武芸と禅を中心に日々想うままに徒然と綴っております。

悟った人が枯れた花を見たら何とする

息子が突然出してきた現成公案です。

「そんなもん、俺に分かるか~っ!」

私の答えはそんなものでしょうか(爆)

とはいえ、私なりに答えました。

東名自動車道を通る時、いつも薩埵(さった)トンネルで息子に庵原平四郎の話しをします。

庵原平四郎とは、江戸時代、白隠禅師がいた時代の人で、在家でありながら悟りを得た人として知られています。

私もあの話しはとても好きですね。

今回は息子に「相対的視点」と「絶対的視点」について、禅の視点で色々話しました。

まあ話すと長くなってしまうので省略しますが、日頃からよく質問するだけあって恐るべき理解力です。

自我という錯覚の波、仏という名の海、自分で認識できない自分という存在を認識しかできない相手と比べることのおかしさなど、今回は延々1時間以上に亘って熱心に語りました。

今回特に話したのは「無」。

無はどうやって分かるか?

どうして無なのか?

生まれてきたのに死にまっしぐらに進んでいき、そして確実に死にます。

無に還ります。どうして?

私は今回、お寺の鐘を喩えに使いました。

鐘は中が無だからこそ良く音が鳴ります。

何かが詰まっていたら鳴りません。

ではどうやって中が無であることを証明するのか?

鐘の中に何かをいっぱいに詰め込み、そしてそれを取り出します。

何もなくなるときれいな音色が広がって、周囲の人たちに知らせることができます。

自分が無だからです。

何かを詰め込む作業は勉強とか仕事とか色々あるかも知れません。

だから生きている間何かを学んだり覚えたことはやがて、素晴らしい仏の音色にして、みんなに聞かせる為に今度はどんどん捨てていくのだと説明しました。

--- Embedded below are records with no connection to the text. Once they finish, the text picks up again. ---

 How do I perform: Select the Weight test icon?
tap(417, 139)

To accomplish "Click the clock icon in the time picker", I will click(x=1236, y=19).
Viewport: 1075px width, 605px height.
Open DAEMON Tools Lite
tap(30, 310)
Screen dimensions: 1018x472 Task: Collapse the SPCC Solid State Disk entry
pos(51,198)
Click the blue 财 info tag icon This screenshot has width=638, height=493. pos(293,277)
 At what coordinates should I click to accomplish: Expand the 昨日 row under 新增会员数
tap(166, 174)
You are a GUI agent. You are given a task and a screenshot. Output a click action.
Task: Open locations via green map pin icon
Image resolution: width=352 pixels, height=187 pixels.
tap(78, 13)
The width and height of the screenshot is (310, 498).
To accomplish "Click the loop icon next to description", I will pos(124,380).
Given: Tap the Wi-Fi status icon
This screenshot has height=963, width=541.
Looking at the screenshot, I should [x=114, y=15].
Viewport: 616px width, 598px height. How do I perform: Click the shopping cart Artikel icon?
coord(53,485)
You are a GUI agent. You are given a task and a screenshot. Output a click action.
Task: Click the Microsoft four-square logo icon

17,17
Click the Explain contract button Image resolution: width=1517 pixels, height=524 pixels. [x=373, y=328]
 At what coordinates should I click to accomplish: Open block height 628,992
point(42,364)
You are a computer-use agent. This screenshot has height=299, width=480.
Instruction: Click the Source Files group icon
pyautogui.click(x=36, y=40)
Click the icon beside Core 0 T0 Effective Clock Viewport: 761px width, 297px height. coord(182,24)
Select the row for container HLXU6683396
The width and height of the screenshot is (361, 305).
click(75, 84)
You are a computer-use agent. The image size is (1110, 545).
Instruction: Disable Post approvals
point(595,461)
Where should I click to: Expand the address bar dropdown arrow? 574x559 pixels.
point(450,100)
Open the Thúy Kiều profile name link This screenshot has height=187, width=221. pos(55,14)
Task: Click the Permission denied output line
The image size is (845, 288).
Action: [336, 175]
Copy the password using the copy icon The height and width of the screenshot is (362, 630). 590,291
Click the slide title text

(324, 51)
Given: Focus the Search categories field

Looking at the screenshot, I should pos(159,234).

まあ捨てるとは忘れるという意味でも、廃棄すると言うことでもありませんよ。

「私」が「知識・経験」を、という相対的な考えを捨てる、という意味で教えました。

遠回しに三昧について説明しましたが、どうやら息子はその感覚をおもしろがり、何度も思い巡らせていました。

老子にもありますが、門も「無」だからこそ通れます。

門に何かあったら通れません。

無の有用性をやや具現化しているきらいはありますが、道家の説明は正しいと思います。

そして仏教で言う無は「有」の反対の「無」ではなく、有無がないという意味の無、つまり絶対的視点の無、ということを話しました。

とてもよく理解したのには私も驚かされましたが、私は悔し紛れにお前は仏から別れてまだ10年も経っていないからよく分かるんだ、と言ってやりました(笑)。

私の禅の師二人は老師ですからまさに何度も見照しています。

息子は悟るプロセスに非常に興味を持ったようですが、これは大人になるまでずっと想い続けて欲しいですね。悟ったら宇宙飛行士を諦めてぜひとも臨済僧にでもなってくれと言いました。(爆)

多少意識的に後ろに座っていた妻にも聞こえるように話しましたが、こんな話しは日常的に息子と良くしています。

方法論や道は自分で見つけるべきだと思います。

親がすべきはそんなことを分からせることではありません。

答えのない問い、問いが分からない答え、世の有り様そのままを一緒に考えてあげることだと思っています。

私は僧侶ではないので、自分の浅はかな経験から分かる範囲で息子に語りましたが、いつか庵原平四郎のようになりたいと思って修行に励んでおります。